They discussed it later over lunch at La Goulue. She was impressed. “You can teach people structure and how to write a lead. But you can’t teach them to notice the right things,” she wrote. Walking out into the sunshine they ran into Andy Warhol and Baby Jane Holzer, who hailed Dunne. “Both these legends looked utterly bleached out. Like negatives walking side by side along the street.”

Pure New York, but Brown’s consultancy was approaching its end, along with her time there. She let both Newhouse and Liberman know that she was not interested in renewing it, nor in any other such interim position. It was the editorship or nothing.

At the beginning of January 1984 Tina Brown was back in New York as Vanity Fair’s editor in chief, putting together an editorial team and bringing aboard such contributors as the photographer Annie Leibovitz. Also she was evolving what she calls her “VF formula,” which consisted of the celeb cover to lift the mag off the newsstand, a narrative news story, a chunk of classy literature, some strong pictures, a deeply reported political profile, and fashion. “If we nail each of these per issue, it’s gonna work,” she writes.

Brown has already noted what had become of Clay Felker, formerly of New York magazine, who she describes as “an editor of genius” and one who, like her husband, Harold Evans, former editor of Britain’s Sunday Times, was deprived of a job by Rupert Murdoch. ”Now the best editor in America doesn’t have a magazine,” she writes. “I could sense his unhappy restlessness. How much he yearned to have his vehicle back to tell stories.” Felker did then create a vehicle, the East Side Express, but it didn’t take off quickly enough for his backer. The plug was pulled while Brown was still working on her first VF deadline and on Feb. 2, 1984 the buzz in Manhattan was “Clay’s toast.”

> [RECORDED INFORMATION]
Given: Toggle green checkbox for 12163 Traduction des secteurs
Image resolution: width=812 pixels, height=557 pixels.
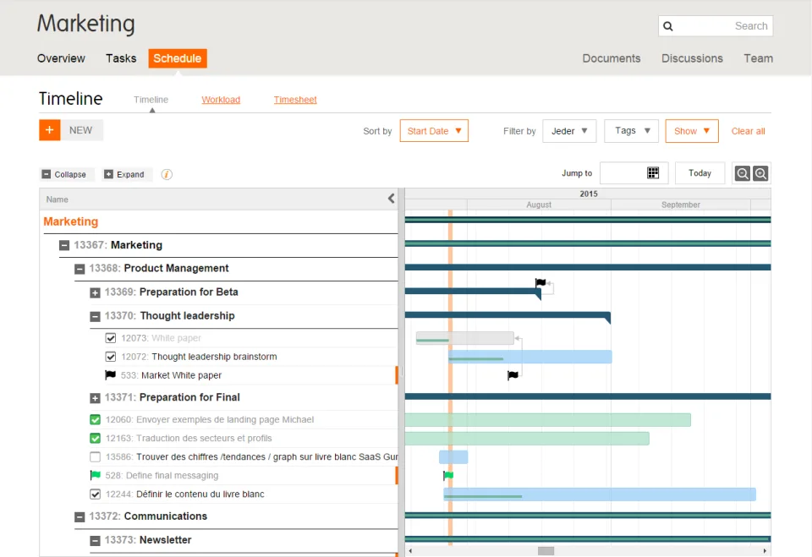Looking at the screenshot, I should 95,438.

> [PROBLEM 1]
Could you reproduce the Tina Brown passage from "They discussed it" down to "editorship or nothing."?
> [PROBLEM 2]
Using the Tina Brown passage, can you answer these?
(a) At which restaurant did they discuss it later over lunch?
(b) When was Brown back in New York as Vanity Fair's editor in chief?
(c) What vehicle did Felker create?

> [CORRECT RESPONSE 1]
They discussed it later over lunch at La Goulue. She was impressed. “You can teach people structure and how to write a lead. But you can’t teach them to notice the right things,” she wrote. Walking out into the sunshine they ran into Andy Warhol and Baby Jane Holzer, who hailed Dunne. “Both these legends looked utterly bleached out. Like negatives walking side by side along the street.”

Pure New York, but Brown’s consultancy was approaching its end, along with her time there. She let both Newhouse and Liberman know that she was not interested in renewing it, nor in any other such interim position. It was the editorship or nothing.

> [CORRECT RESPONSE 2]
(a) La Goulue
(b) At the beginning of January 1984
(c) The East Side Express